ONUNCU MESELE:

Bu yapılan izahat, sadece teklîfî hükümlere mahsus değildir; aksine aynı durum vaz'î hükümler için de geçerlidir. Çünkü sebep, şart, mâni', azimet, ruhsat ve diğer bilinen hükümler, hepsi şkr'î hükümlerdir ve onların hem sözle hem de fiil ile beyan edilmeleri gereklidir. Meselâ, sebep söz ile beyan edilse ve zamanı geldiğinde de gereği doğrultusunda amel edilse, o sebebin beyanı insanlar için tam anlamıyla gerçekleşmiş olur. Ama böyle yapılmaz da söz ile açıklanır, sonra ortaya çıkması halinde gereği ile amel edilmezse, o zaman fiil, sözü yalanlamış olur. Aynı şey şartlar için de geçerlidir; şartın bulunması halinde meşrutun işlenip, bulunmaması halinde işlenmemesi durumunda fiil, sözlü beyana uygun düşmüş olacak ve beyan tam anlamda gerçekleşmiş olacaktır. Aksi takdirde ise söz ve fiil birbirini yalanlamış olacak ve söz, beyan için yeterli olmayacak­tır. Mâni ve diğer vaz*î hükümler için de durum aynıdır.
Hz.
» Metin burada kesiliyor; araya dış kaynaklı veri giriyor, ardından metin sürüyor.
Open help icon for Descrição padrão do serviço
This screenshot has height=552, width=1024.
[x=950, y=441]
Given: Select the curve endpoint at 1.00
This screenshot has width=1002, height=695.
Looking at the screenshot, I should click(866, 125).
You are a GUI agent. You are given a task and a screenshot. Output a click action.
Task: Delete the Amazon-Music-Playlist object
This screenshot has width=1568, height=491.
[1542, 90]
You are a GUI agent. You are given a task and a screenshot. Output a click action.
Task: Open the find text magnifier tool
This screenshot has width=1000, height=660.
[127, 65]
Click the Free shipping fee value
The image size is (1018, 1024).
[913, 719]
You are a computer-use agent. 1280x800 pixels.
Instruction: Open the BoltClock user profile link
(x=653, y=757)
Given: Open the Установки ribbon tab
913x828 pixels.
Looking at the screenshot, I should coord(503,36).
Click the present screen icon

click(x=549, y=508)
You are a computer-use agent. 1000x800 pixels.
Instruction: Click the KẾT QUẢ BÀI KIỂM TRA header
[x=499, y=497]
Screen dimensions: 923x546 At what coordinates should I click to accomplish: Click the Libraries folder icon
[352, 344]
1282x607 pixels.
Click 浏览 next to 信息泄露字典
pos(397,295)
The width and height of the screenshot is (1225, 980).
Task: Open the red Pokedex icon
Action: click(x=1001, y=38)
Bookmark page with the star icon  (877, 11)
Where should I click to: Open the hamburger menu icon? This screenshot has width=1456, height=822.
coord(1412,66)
Peygamber, umrede[105] ihramdan çıkma konusun­da, sefer esnasında orucun bozulması konusunda olduğu gibi ruh­sat hükmün gereğiyle amel etmiş, sebepleri dikkate almış ve onlar üzerine terettüp eden hükümleri bizzat kendi üzerinde dahi olmak üzere uygulamıştır. Meselâ, kendisine kısas yapılmasına izin ver­miştir. Bu konuya ışık tutacak Örnekler sayılamayacak kadar çok­tur. Şeriatın tümü bu cümlenin altında mündemiçtir ve konuyla il­gili sadece dikkat çekmek yeterlidir. [106]


Eser: El-Muvafakat

  • Yeni Ekle
Yorumlar (0)

El-Muvafakat

 

Son eklenen ruyalar

Sitemizde yer alan soruların cevapları özenle islami eserlerden seçilerek yazılmaktadır.
..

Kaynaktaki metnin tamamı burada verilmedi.